Another convenience approach is to simply write the NEWT model as a configuration file, rather than returning a model. This is useful to prepare a model for later.
NEXT can also predict coefficients without building a model, which can be used to look at stream thermal regimes in general.
Full example with a pre-trained model as coefs.pickle:
import NEXT
# Pre-trained model
model = NEXT.NEXT.from_pickle("coefs.pickle")
# Or, if you have a training dataset with a `temperature` (observed stream temp.) column...

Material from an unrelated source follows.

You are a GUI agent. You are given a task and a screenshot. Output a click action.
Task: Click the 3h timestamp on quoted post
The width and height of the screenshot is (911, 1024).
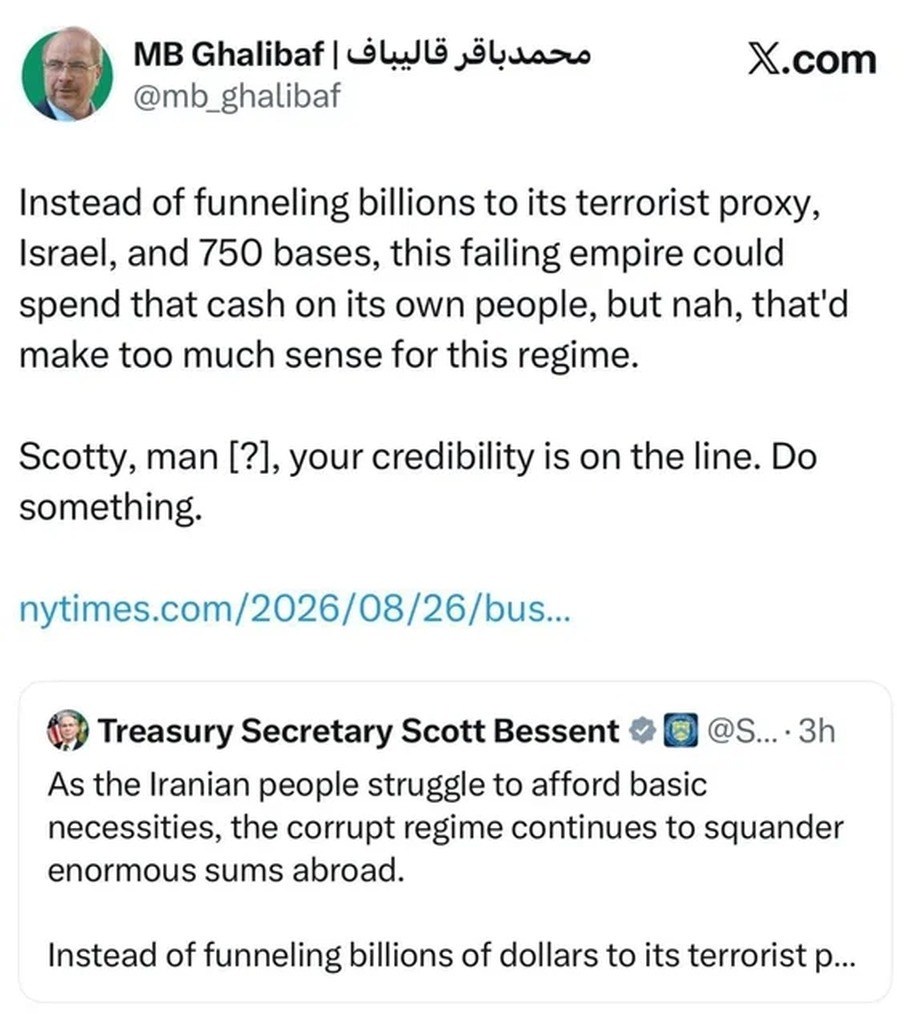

model = NEXT.NEXT.from_data(training_data)
inputs = NEXT.data.full_data("10343500", "2015", "2024", weather="nldas")
prediction = model.run(inputs)
Detailed Documentation¶
See the documentation at RiverTempest.org.
Design Overview¶
The task of NEXT is to create standalone NEWT models. It does not run anything itself, and NEWT is, in turn, independent of NEXT. This can be used to generate and run models right away in Python, or to export model configuration files for later use (e.g., in nextgen).
NEXT implements the dynamic SCHEMA approach (SCHEMA = “Seasonal Conditions Historical Estimation with Modeled daily Anomaly”; see TempEst 2). The basic framework is to estimate (1) seasonal conditions, used to predict day-of-year mean, and (2) the sensitivity of stream temperature to weather variation, used to predict the difference between actual temperature and day-of-year mean. The classic SCHEMA approach in TempEst 2 is stationary; TempEst-NEXT modifies this to allow the model coefficients to shift with changing watershed climate.
NEXT will process an input dataset to estimate model coefficients and will then return a NEWT model object. It will also create and apply an appropriate modification engine to handle dynamic conditions.
Citation¶
If you use TempEst-NEXT in your research, please cite:
Philippus, Corona and Hogue. “Daily Stream Water Temperature Modeling and Forecasting for Ungaged Watersheds at the CONUS Scale.” In review.